Items listed in a dataset
------
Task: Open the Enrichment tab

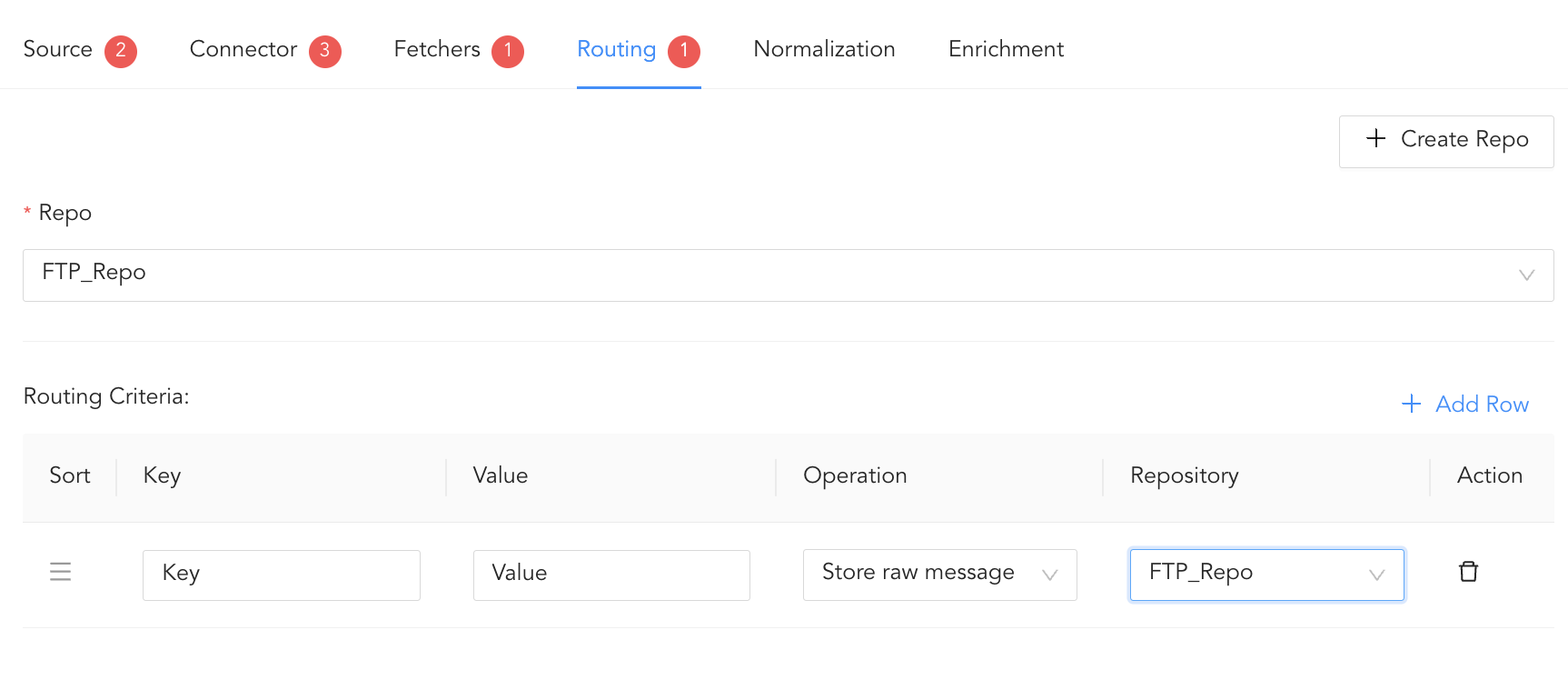Action: point(1006,49)
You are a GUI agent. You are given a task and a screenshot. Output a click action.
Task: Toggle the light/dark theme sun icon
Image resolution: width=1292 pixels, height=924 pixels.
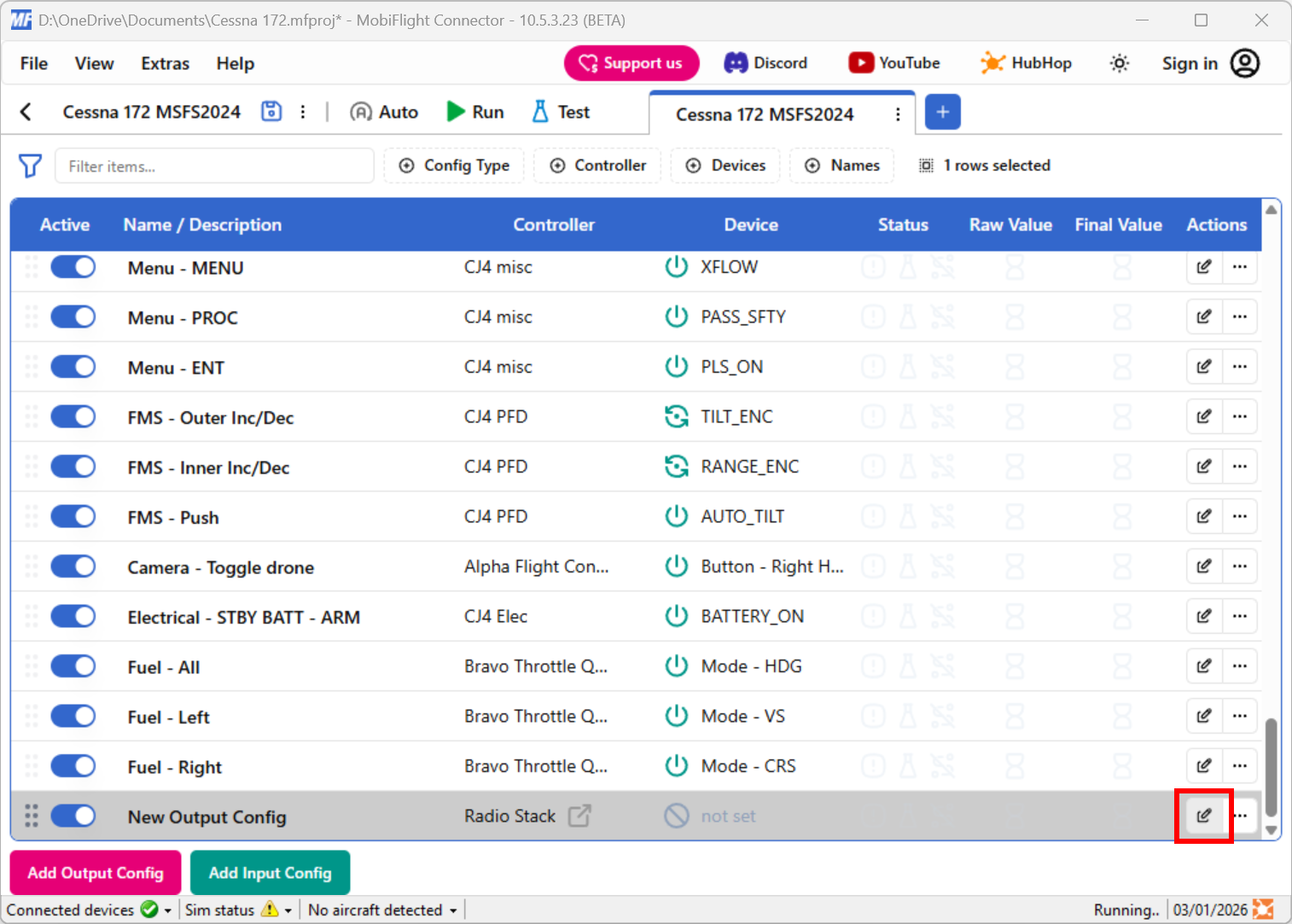tap(1119, 62)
------
# [Aim of the task]
The result should hold only the lines from the line with "You are a GUI" through the final line of the records above, copied exactly, with pictures left out.

# [Response to the exercise]
You are a GUI agent. You are given a task and a screenshot. Output a click action.
Task: Toggle the light/dark theme sun icon
Image resolution: width=1292 pixels, height=924 pixels.
tap(1119, 62)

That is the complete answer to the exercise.